Win (Mrs. Ray) Murphy, another strong, productive, and determined Andalusia woman, originally from Thomasville, was known to drive around the “public” square backwards! Her attorney son Mark saw it all as he stood out on the sidewalk in front of his law office!

Barbara McCommons also entertained the historical society with tales of her late fellow Pilot Club member Ida Kate Head. It is remembered by her friends that “Mrs. Ida Kate” was the first woman to drive an automobile all the way to Opp by herself! She was on the way to Opp one day going over there to visit her sick mother and driving pretty fast. She was stopped by the law at which time she asked the officer, “How much is the ticket going to be?” He stated, “$10!” Without hesitation she replied, “Well, go ahead and write it for $20., because I am going to drive this car just as fast heading back to Andalusia as I am going to Opp!”
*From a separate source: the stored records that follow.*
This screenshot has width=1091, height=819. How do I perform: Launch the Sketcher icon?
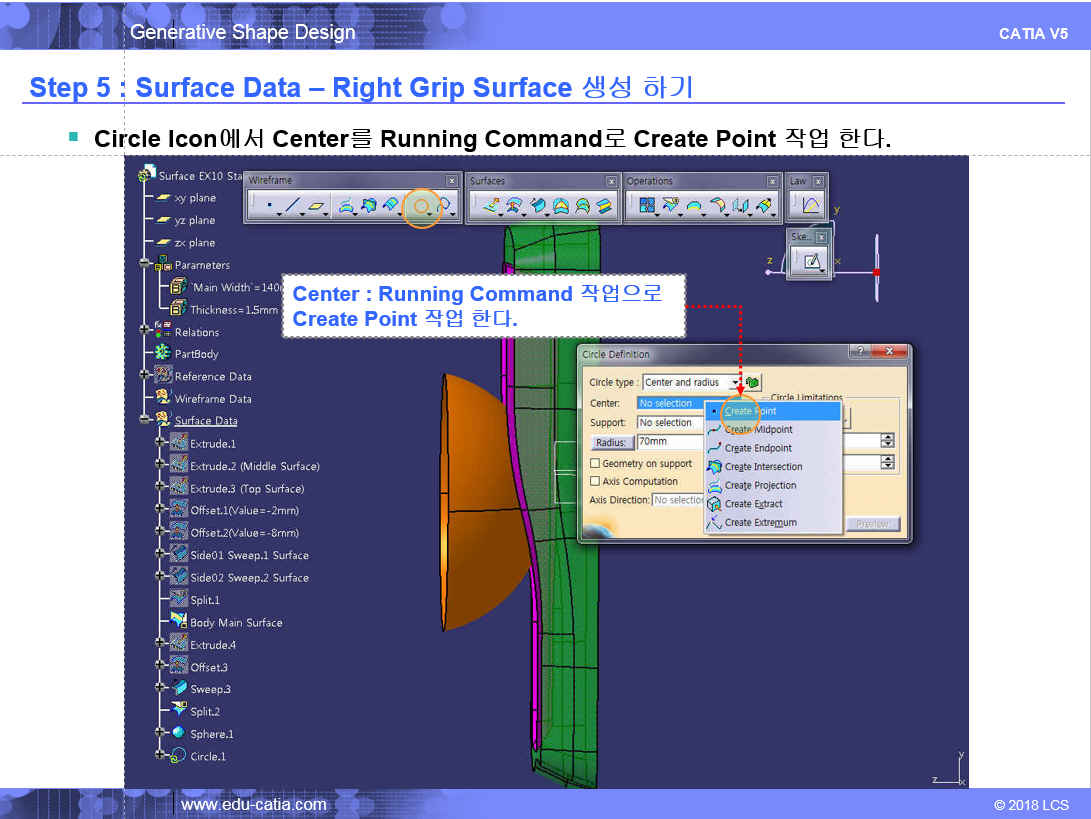[x=812, y=262]
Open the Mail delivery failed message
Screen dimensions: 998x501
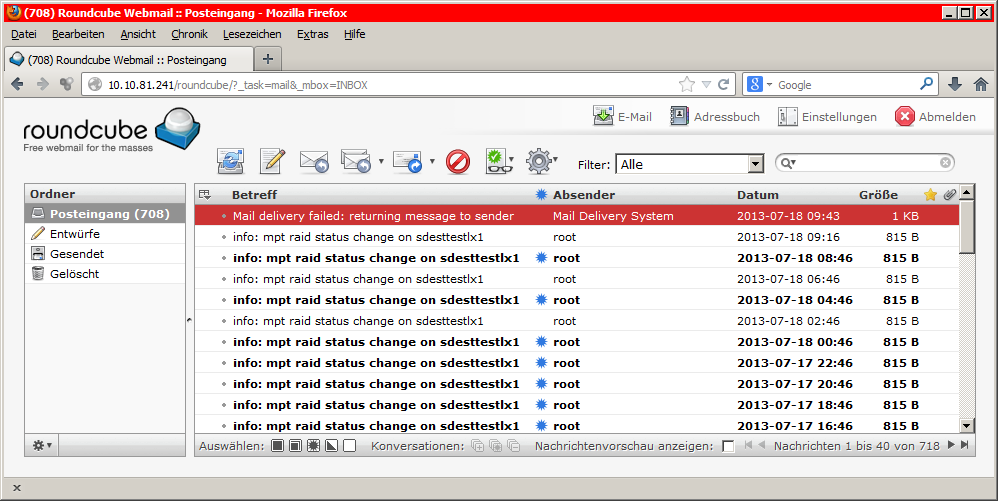tap(373, 216)
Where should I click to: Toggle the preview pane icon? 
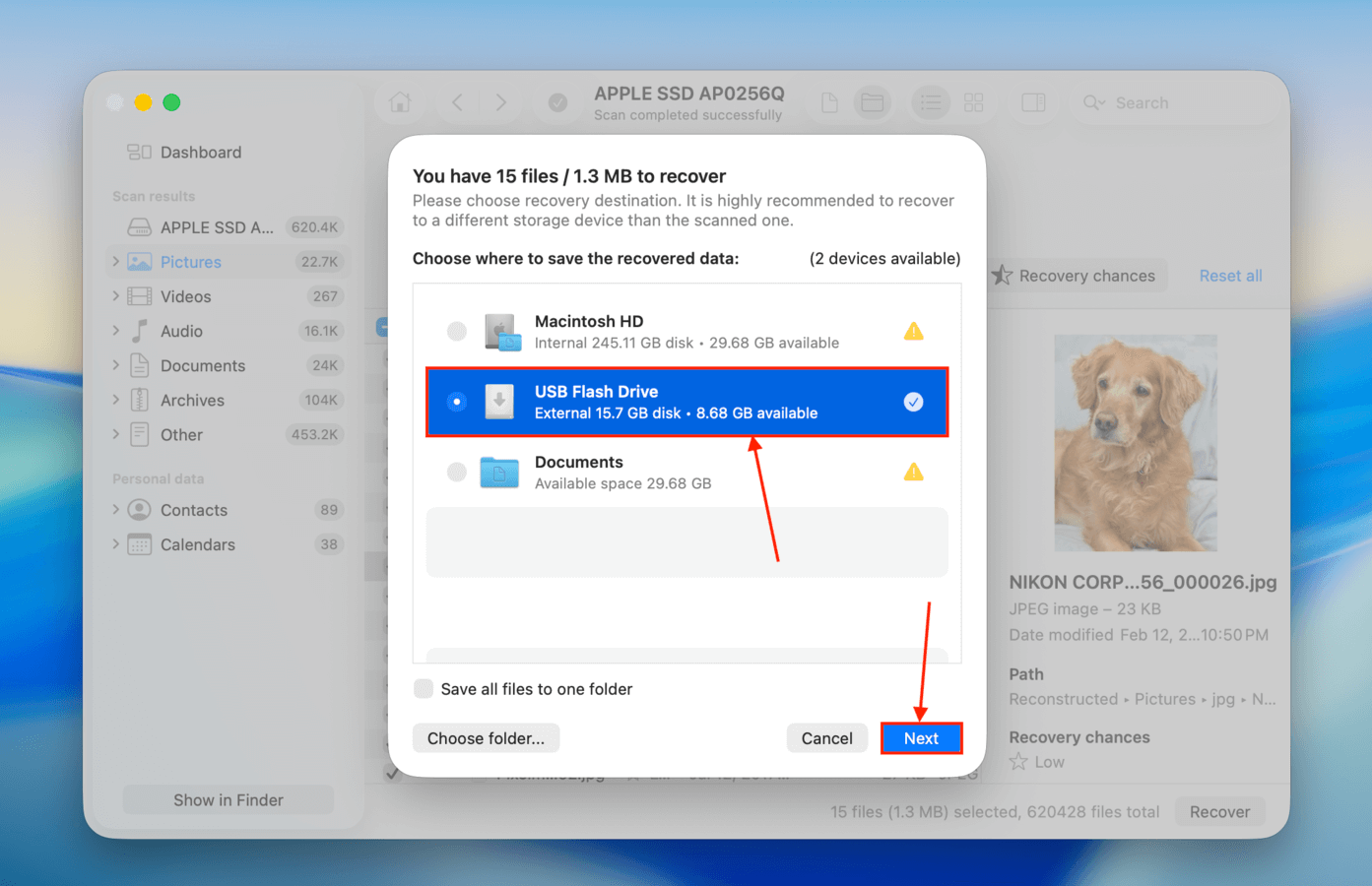click(1033, 102)
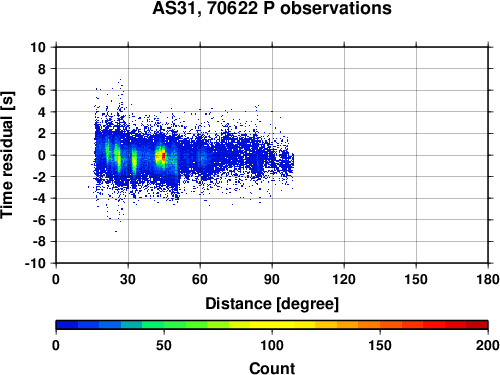Viewport: 500px width, 375px height.
Task: Click the plot title AS31 P observations
Action: coord(272,8)
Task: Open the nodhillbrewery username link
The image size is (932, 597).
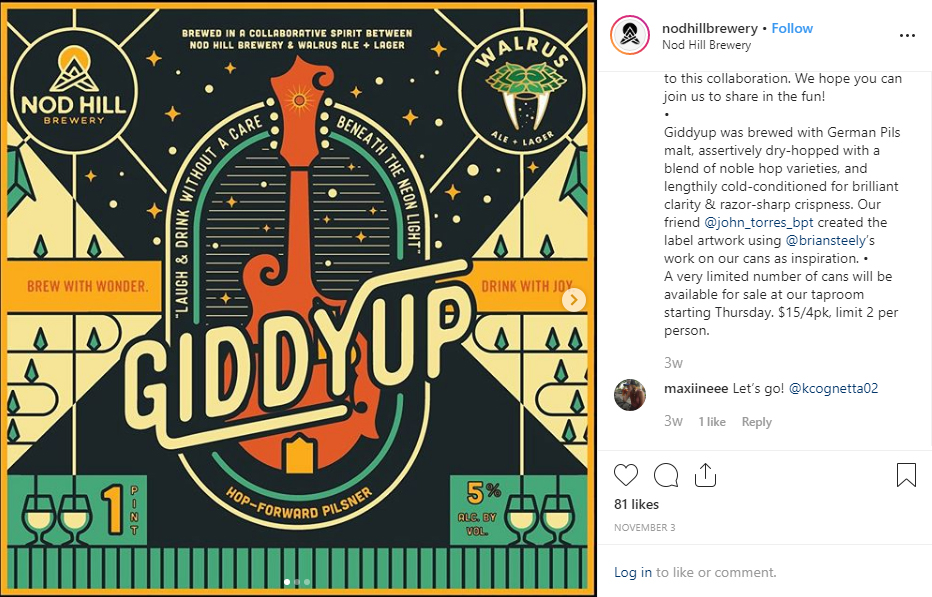Action: (710, 28)
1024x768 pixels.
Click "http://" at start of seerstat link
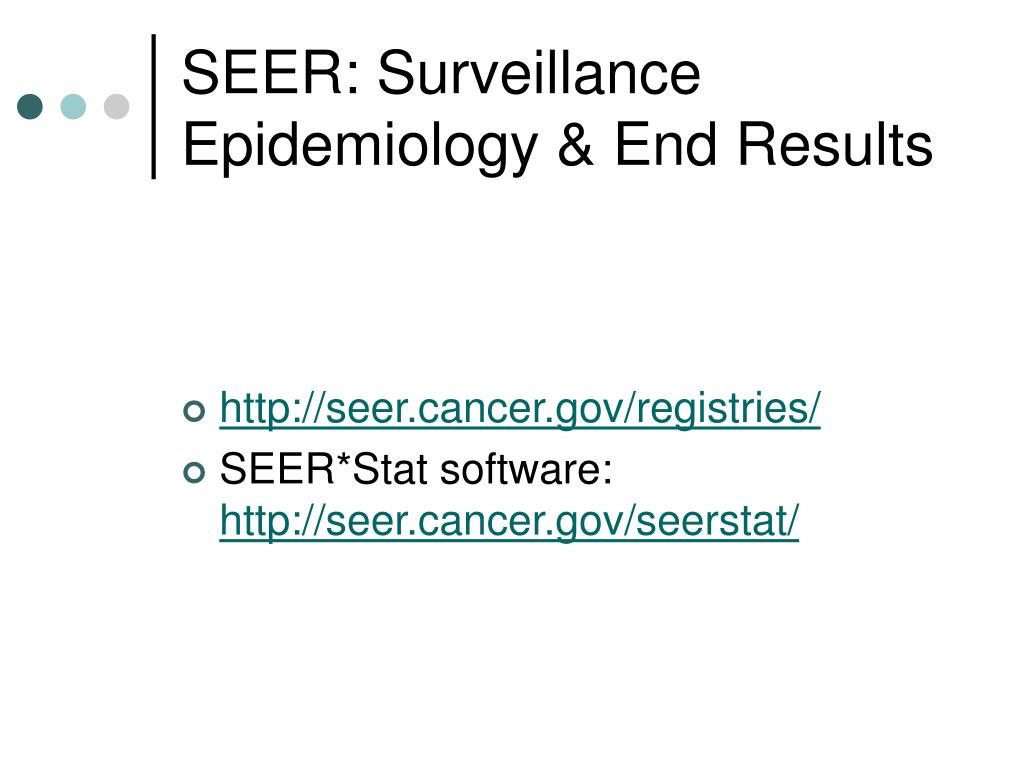click(272, 522)
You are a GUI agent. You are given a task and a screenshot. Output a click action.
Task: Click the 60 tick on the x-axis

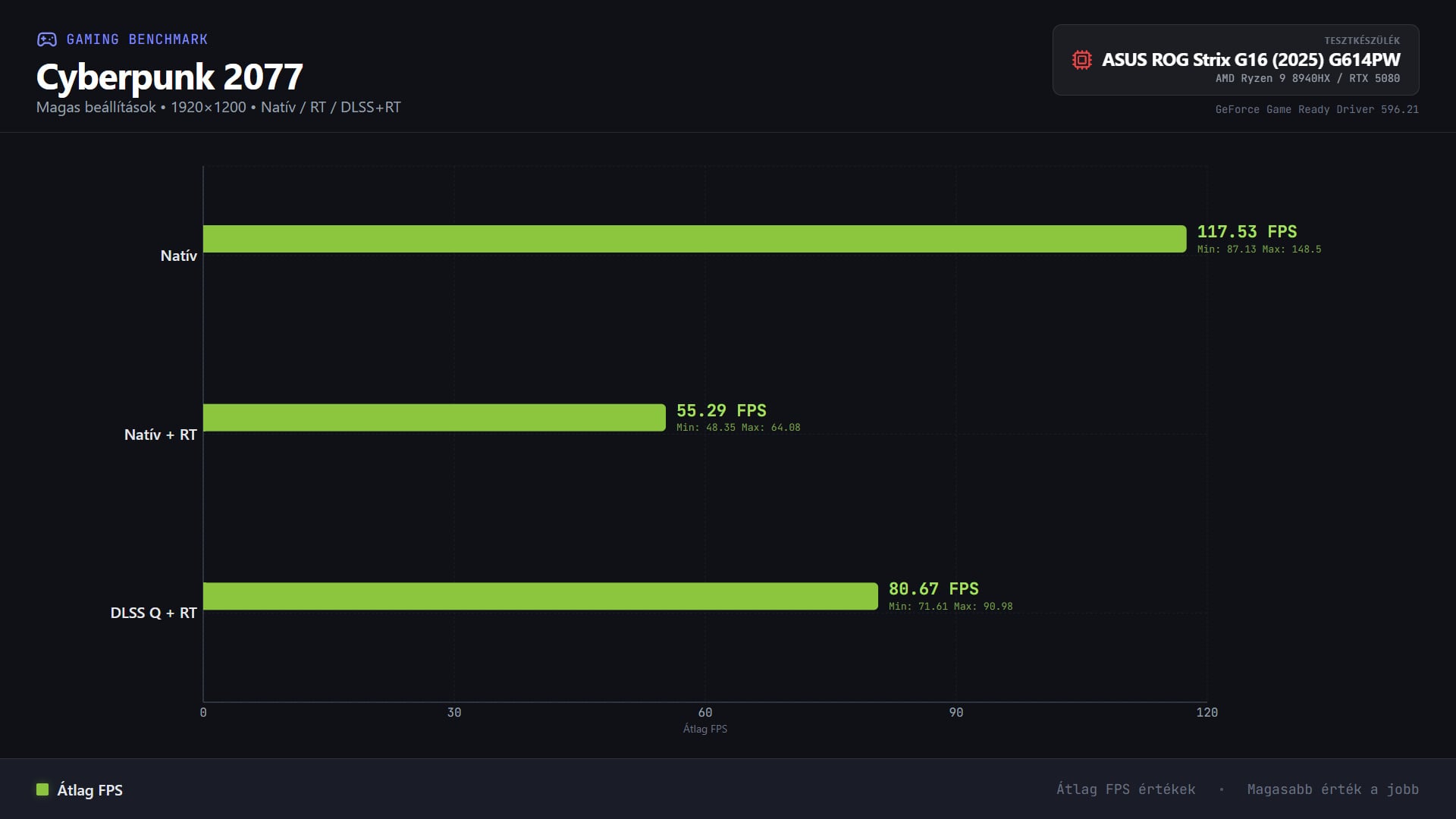(705, 712)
Probably not many are around that remember what happened when Covington County Sheriff Tom Head passed away. “Mrs. Ida Kate” was appointed to serve out his term. She was attending a party one evening when she was notified that a whiskey still had been discovered and her presence at that rural location was needed immediately. “Mrs. Ida Kate” wasted no time. She went out to the whiskey still raid dressed in her party clothes, her high heels and mink coat!

I wonder if that might have been the same whiskey still that gangster Al Capone’s men came to South Alabama to visit on numerous occasions purchasing the “best moonshine in Alabama.” It is said that they would ship barrels back by train to Chicago – true story! This was during “Prohibition” when there was a ban on the production, importation, transportation, and sale of alcoholic beverages that remained in place from 1920-1933.

An ad in the Andalusia Star in September 1920 appealing in its write-up to the mothers of the family featured these headlines, “Why I Want a Home of My Own.” Call McGowin Lumber Co. Phone 298.

Another newspaper ad of the day reads “MOTHER’S FRIEND – Experienced mothers know the wisdom of assisting nature before the baby’s coming. Used by expectant mothers for 3 generations.” OMG as they say on FB! There are just some times when I research these old newspapers at the Andalusia Public Library with the help of Linda Grimes Harrell, archivist, that I just don’t want to REMEMBER WHEN!